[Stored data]

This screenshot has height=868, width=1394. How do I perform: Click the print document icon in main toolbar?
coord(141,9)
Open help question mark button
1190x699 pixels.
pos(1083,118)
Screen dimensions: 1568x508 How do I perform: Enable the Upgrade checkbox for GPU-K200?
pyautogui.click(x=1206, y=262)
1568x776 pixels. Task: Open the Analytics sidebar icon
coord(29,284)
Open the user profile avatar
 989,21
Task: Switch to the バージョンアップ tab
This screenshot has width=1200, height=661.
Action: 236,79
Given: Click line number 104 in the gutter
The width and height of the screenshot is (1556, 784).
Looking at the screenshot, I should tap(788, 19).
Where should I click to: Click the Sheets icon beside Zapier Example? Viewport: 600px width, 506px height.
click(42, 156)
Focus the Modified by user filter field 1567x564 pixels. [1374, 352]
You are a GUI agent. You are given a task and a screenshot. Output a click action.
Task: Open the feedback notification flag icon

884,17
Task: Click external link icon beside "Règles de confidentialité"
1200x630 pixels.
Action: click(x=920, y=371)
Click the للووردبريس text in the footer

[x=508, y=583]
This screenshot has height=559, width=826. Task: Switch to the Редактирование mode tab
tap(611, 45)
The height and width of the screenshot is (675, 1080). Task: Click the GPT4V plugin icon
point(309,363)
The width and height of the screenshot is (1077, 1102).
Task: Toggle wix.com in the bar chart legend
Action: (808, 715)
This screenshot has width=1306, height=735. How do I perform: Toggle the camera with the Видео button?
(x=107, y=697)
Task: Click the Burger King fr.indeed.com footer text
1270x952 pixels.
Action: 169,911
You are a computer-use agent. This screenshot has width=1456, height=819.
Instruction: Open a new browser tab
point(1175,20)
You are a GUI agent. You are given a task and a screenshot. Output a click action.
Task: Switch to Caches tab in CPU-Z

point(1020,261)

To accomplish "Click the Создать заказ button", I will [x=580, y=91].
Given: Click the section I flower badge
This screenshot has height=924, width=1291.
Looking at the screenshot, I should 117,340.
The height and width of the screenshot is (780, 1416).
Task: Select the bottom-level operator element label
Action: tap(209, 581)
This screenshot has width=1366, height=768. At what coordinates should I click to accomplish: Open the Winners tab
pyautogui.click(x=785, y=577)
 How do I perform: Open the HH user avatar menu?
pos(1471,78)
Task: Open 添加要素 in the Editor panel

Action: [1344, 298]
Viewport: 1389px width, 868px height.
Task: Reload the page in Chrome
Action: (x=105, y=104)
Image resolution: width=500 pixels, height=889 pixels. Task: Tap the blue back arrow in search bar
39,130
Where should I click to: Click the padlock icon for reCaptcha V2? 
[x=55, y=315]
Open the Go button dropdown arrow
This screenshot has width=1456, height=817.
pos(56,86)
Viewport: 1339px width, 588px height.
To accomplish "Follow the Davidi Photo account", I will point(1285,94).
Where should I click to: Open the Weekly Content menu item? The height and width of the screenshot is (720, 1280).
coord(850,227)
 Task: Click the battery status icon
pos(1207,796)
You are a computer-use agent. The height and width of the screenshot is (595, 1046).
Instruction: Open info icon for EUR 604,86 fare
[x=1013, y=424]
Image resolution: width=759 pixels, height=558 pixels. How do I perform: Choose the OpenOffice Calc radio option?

WHAT IS ASKED
Which lines in the rows above contain the string "menu"? Copy each of them in full.

SOLUTION FOR THIS EXERCISE
 How do I perform: Open the HH user avatar menu?
Where should I click to: Open the Weekly Content menu item? The height and width of the screenshot is (720, 1280).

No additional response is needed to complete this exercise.